In erster Linie arbeiten der Arzneimittelchemiker und die
Arzneimittelchemikerin (Uni) in der Forschung und Entwicklung, im Bereich
Medizin sowie bei den Herstellern von chemischen und kosmetischen
Produkten. Zudem können sie in naturwissenschaftlichen und medizinischen
Instituten an Hochschulen, bei Wirtschafts- und Arbeitsgeberverbänden oder
in der Wirtschaftsförderung tätig sein. Ihre zentrale Aufgabe ist die
Entwicklung von neuen und besseren Wirkstoffen zur Behandlung von
Krankheiten sowie das bewerten von Arzneimitteln hinsichtlich
gesundheitsgefährdender Nebenwirkungen.

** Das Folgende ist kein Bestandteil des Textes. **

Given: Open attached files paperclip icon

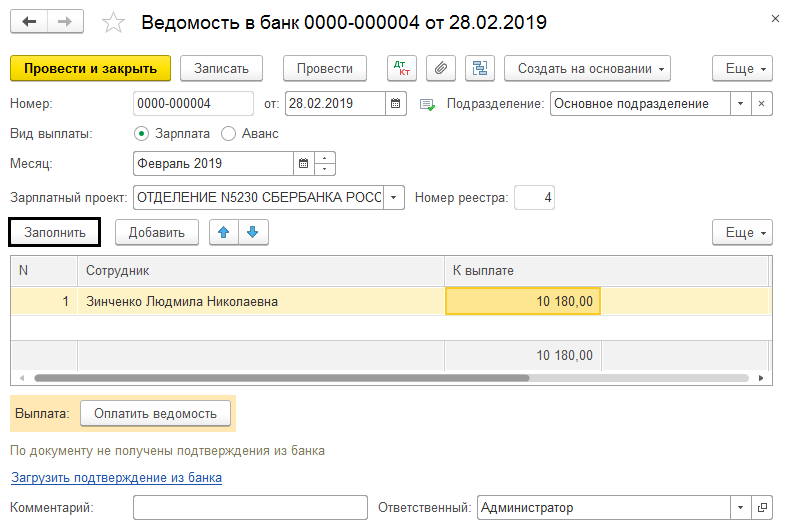Looking at the screenshot, I should pos(441,69).
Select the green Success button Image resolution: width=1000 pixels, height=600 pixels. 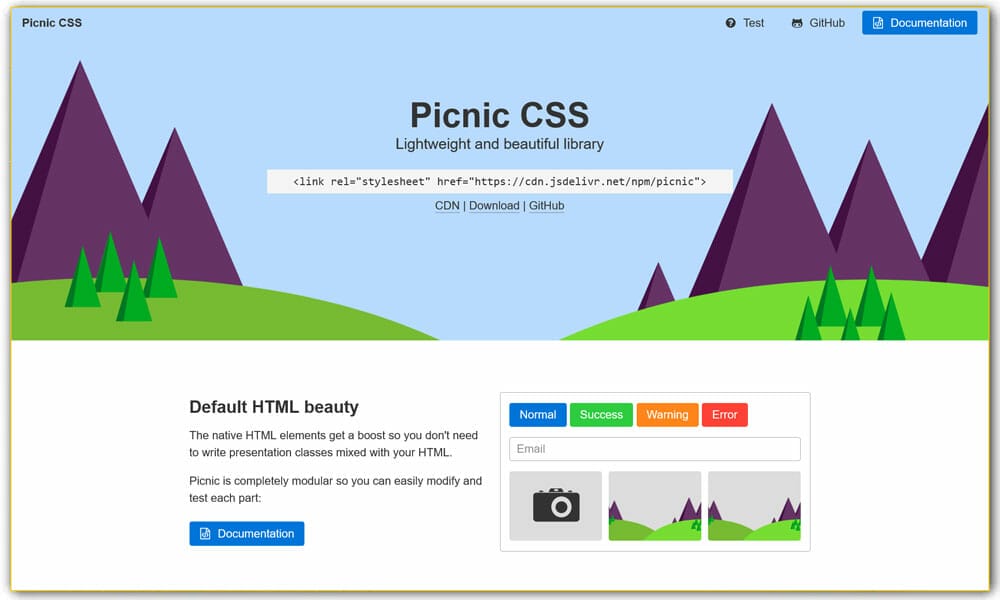tap(601, 414)
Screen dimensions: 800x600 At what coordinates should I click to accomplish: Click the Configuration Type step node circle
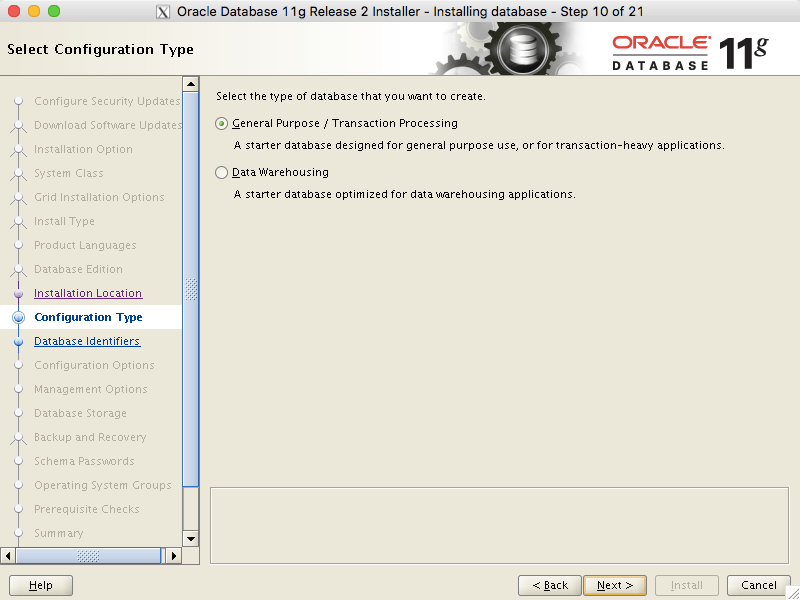(x=20, y=317)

Sie bewerten die Arzneimittel auf
toxikologische Risiken, zudem beurteilen sie die Befunde aus Kurz- und
Langzeittests. Die Beurteilungen setzen sie in Nutzen- und Risikoanalysen
um. Bei der Entwicklung von neuen oder verbesserten Arzneimitteln müssen
sie neben der Umsetzbarkeit und den Kosten auch die Wirtschaftlichkeit und
Umweltfreundlichkeit berücksichtigen. Neben diesen und zahlreichen anderen
Tätigkeiten erarbeiten sie Prüfungsvorschriften und Richtlinien für
Arzneimittel und entwickeln bessere Testverfahren. Die Höhe von ihrem
Verdienst, Gehalt bzw. Lohn hängt von der beruflichen Qualifikation ab.